Composite Estimators in scikit-learn

Combining preprocessing and classifier within a single pipeline
Machine Learning
Python
Published

August 1, 2024

To build a composite estimator in scikit-learn, transformers are usually combined with other transformers and/or predictors (such as classifiers or regressors). The most common tool used for composing estimators is a Pipeline.
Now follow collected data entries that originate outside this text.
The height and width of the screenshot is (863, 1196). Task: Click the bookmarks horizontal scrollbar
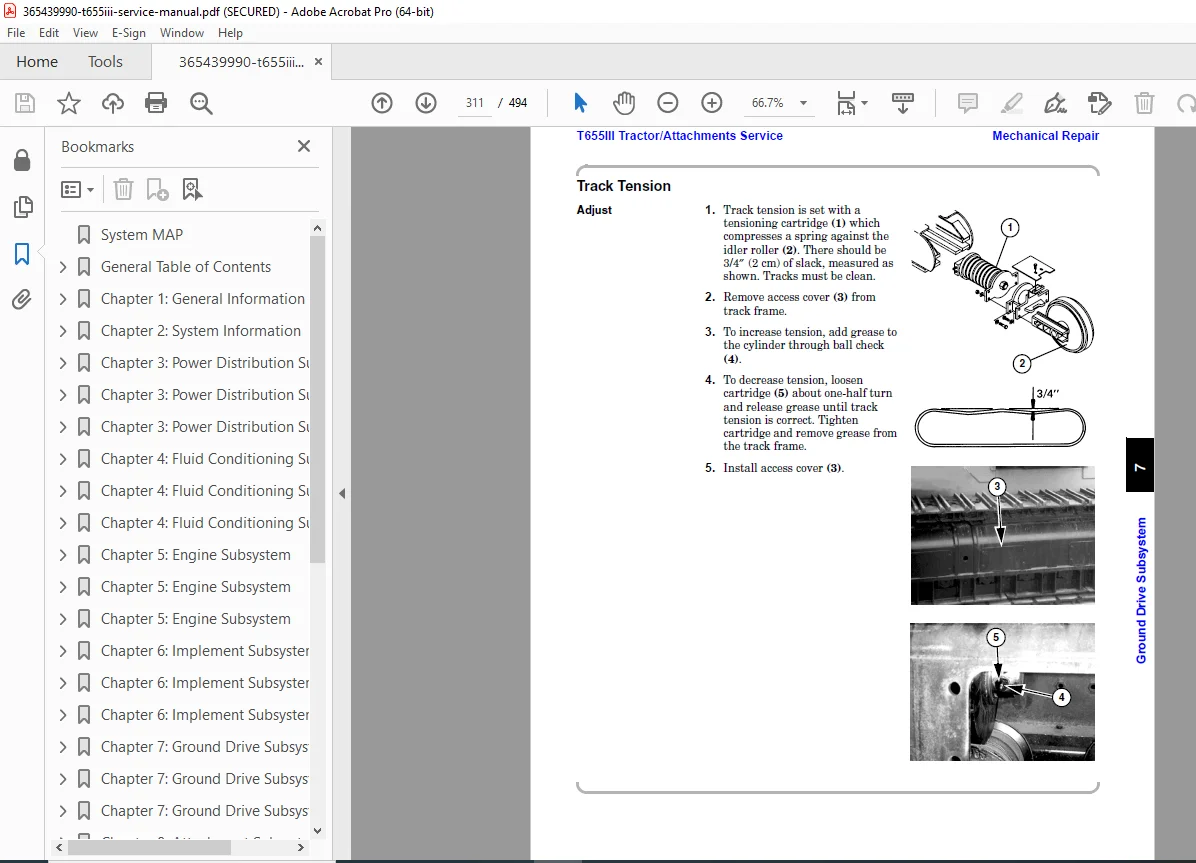[x=150, y=847]
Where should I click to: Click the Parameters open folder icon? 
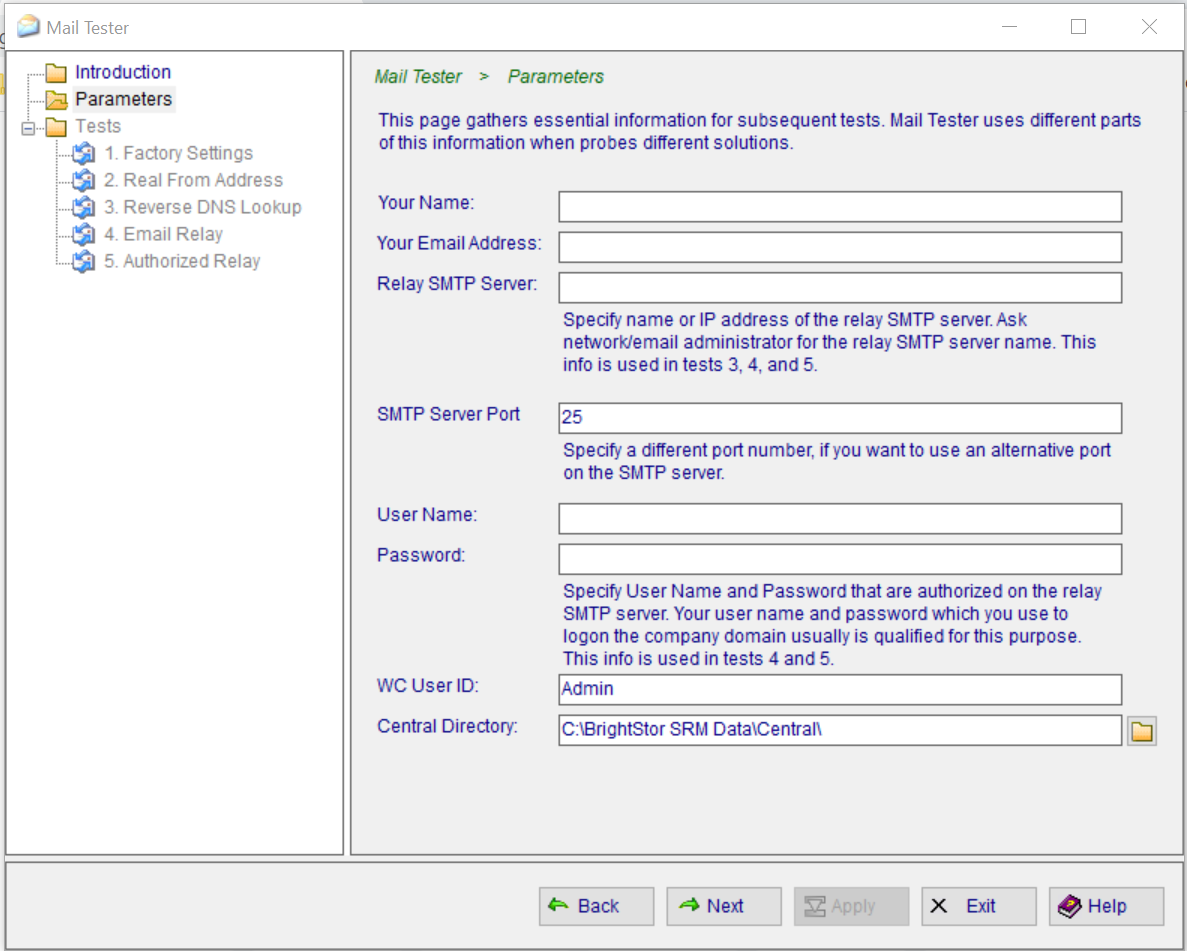[57, 100]
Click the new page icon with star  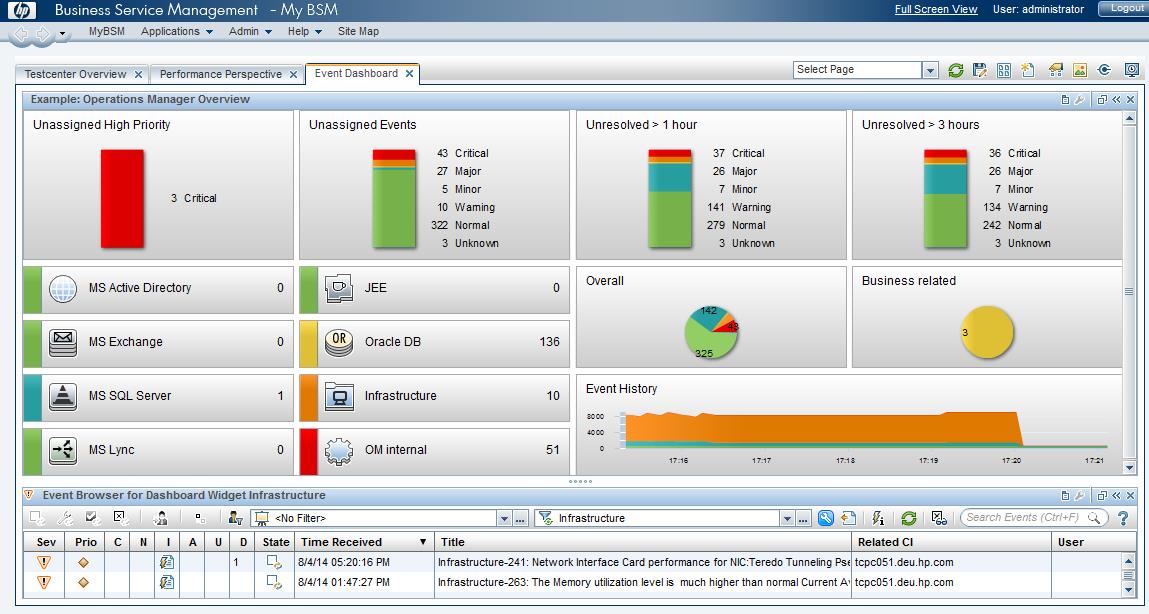point(1028,70)
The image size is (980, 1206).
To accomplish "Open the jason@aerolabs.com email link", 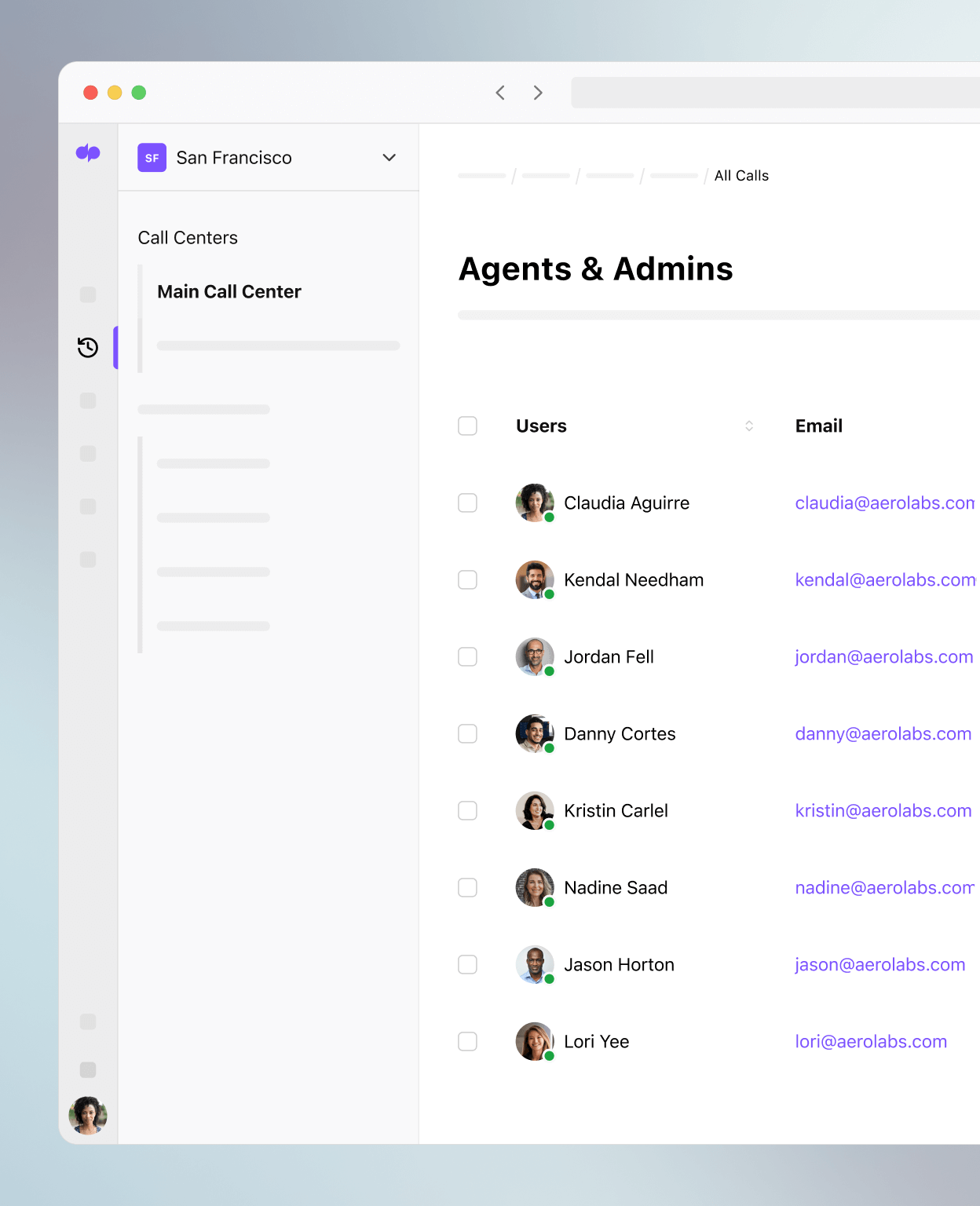I will 879,964.
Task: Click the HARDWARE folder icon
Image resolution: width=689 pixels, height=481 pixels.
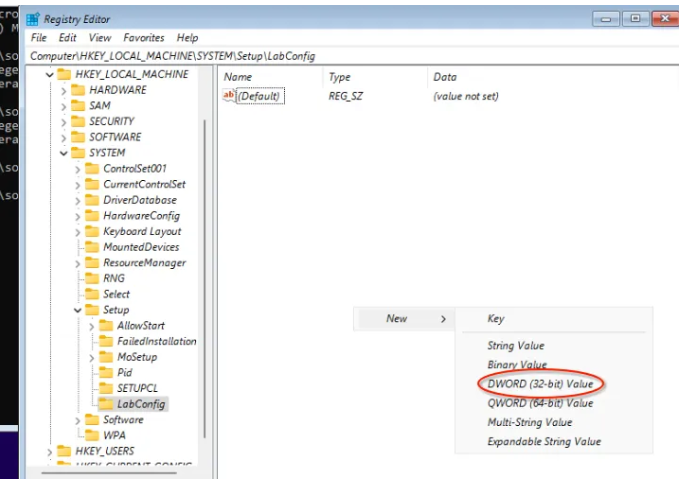Action: 80,90
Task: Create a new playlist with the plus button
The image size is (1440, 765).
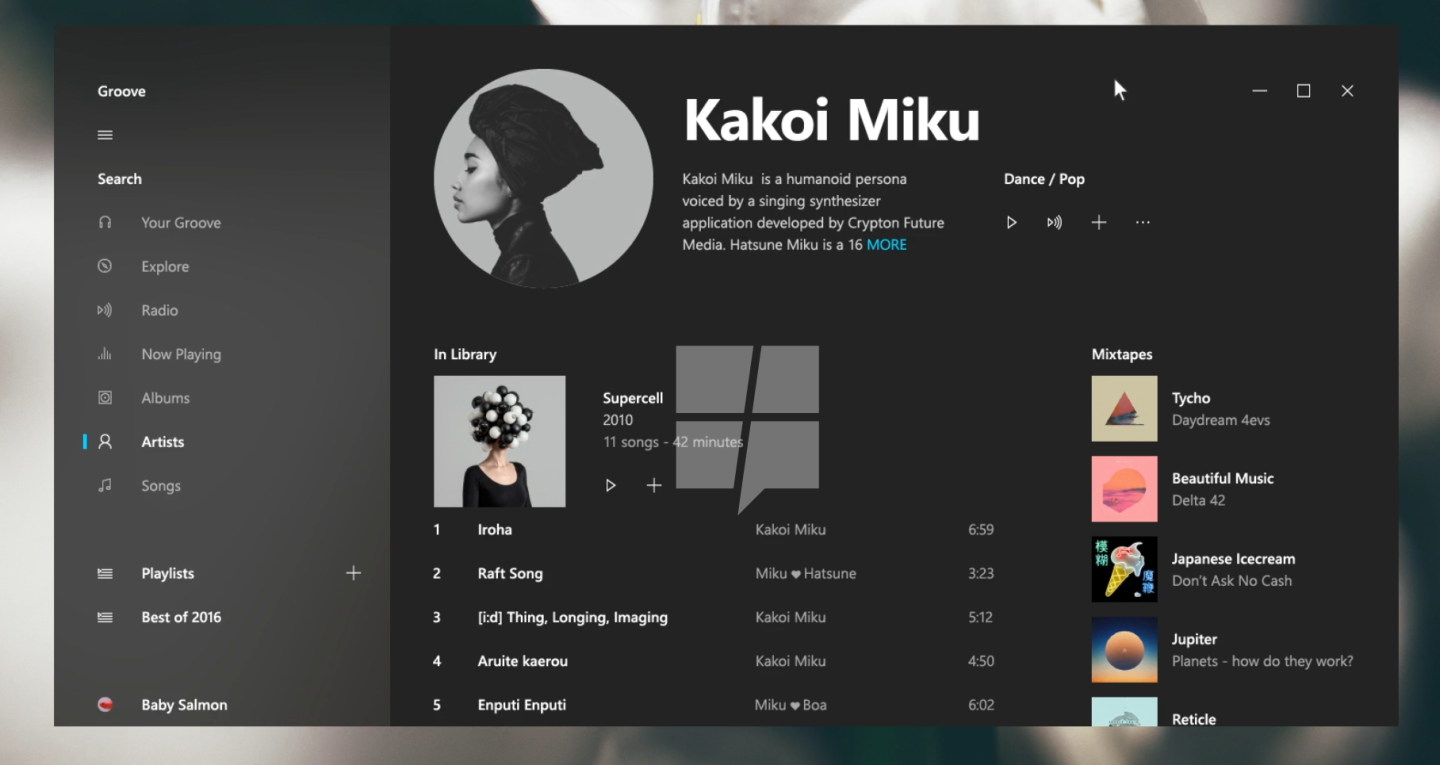Action: tap(354, 572)
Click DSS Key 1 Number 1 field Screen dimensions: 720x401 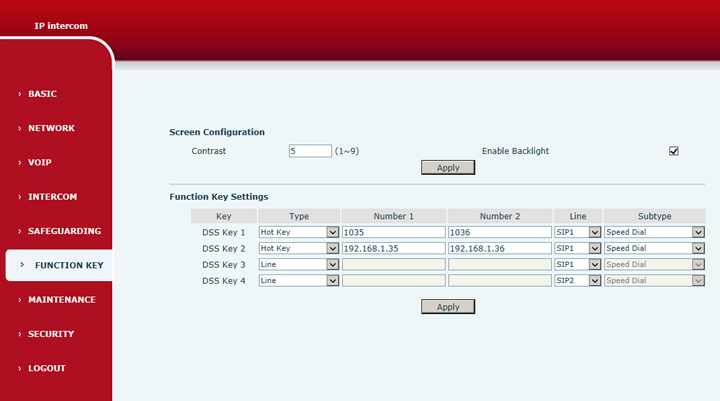click(x=394, y=232)
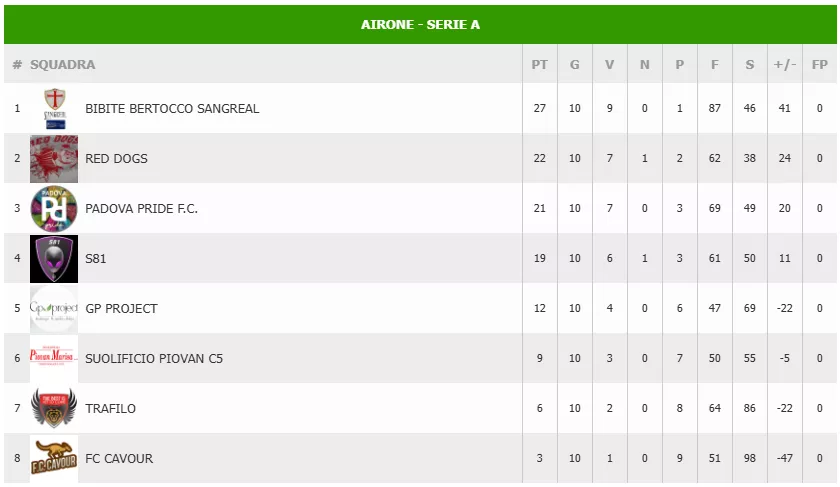Image resolution: width=840 pixels, height=487 pixels.
Task: Open the BIBITE BERTOCCO SANGREAL team name
Action: pos(172,109)
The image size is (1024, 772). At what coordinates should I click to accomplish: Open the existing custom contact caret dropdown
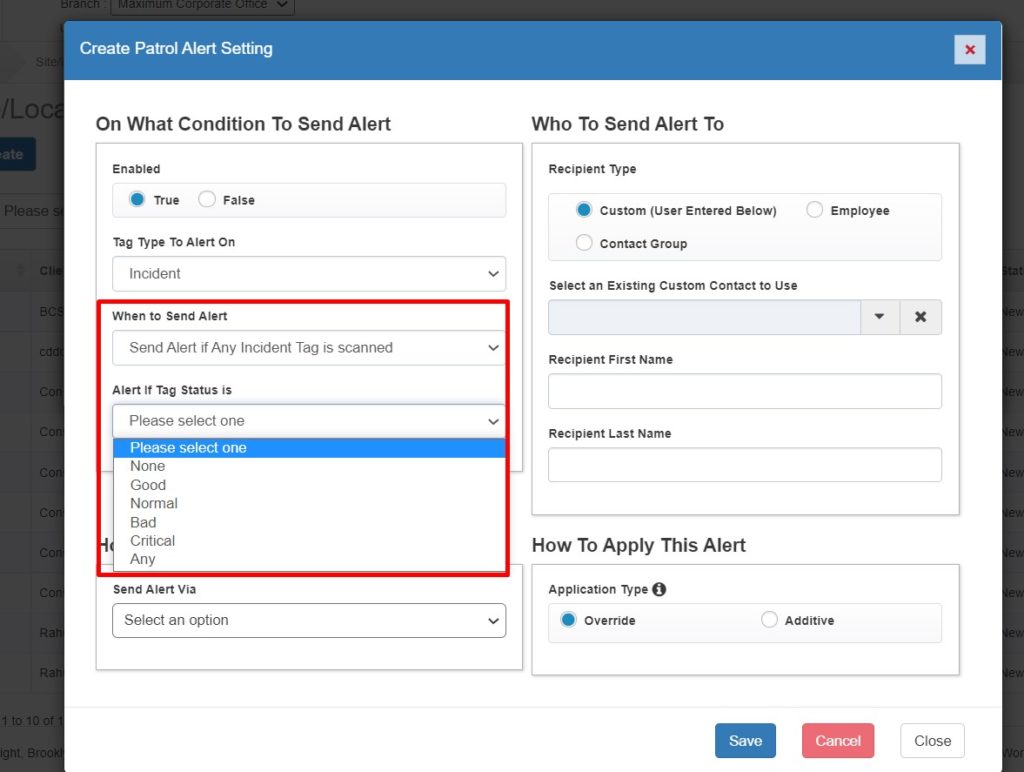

The Pipeline is often used in combination with ColumnTransformer or FeatureUnion which concatenate the output of transformers into a composite feature space.

In this notebook, I demonstrate how to create a composite estimator based on a synthetic dataset.

"""
Create synthetic dataset for composite estimator demo.
"""
import numpy as np
import pandas as pd
from sklearn.model_selection import train_test_split

np.set_printoptions(suppress=True, precision=8)
pd.options.mode.chained_assignment = None
pd.set_option('display.max_columns', None)
pd.set_option('display.width', None)

rng = np.random.default_rng(516)

n = 1000

df = pd.DataFrame({
    "A": rng.gamma(shape=2, scale=50000, size=n),
    "B": rng.normal(loc=1000, scale=250, size=n),
    "C": rng.choice(["red", "green", "blue"], p=[.7, .2, .1], size=n),
    "D": rng.choice(["left", "right", None], p=[.475, .475, .05], size=n),
    "E": rng.poisson(17, size=n),
    "target": rng.choice([0., 1.], p=[.8, .2], size=n)
})

# Set a selected samples to NaN in A, B and C. 
df.loc[rng.choice(n, size=10),"A"] = np.NaN
df.loc[rng.choice(n, size=17),"B"] = np.NaN
df.loc[rng.choice(n, size=5),"E"] = np.NaN

# Create train-validation split. 
y = df["target"]
dftrain, dfvalid, ytrain, yvalid = train_test_split(df, y, test_size=.05, stratify=y)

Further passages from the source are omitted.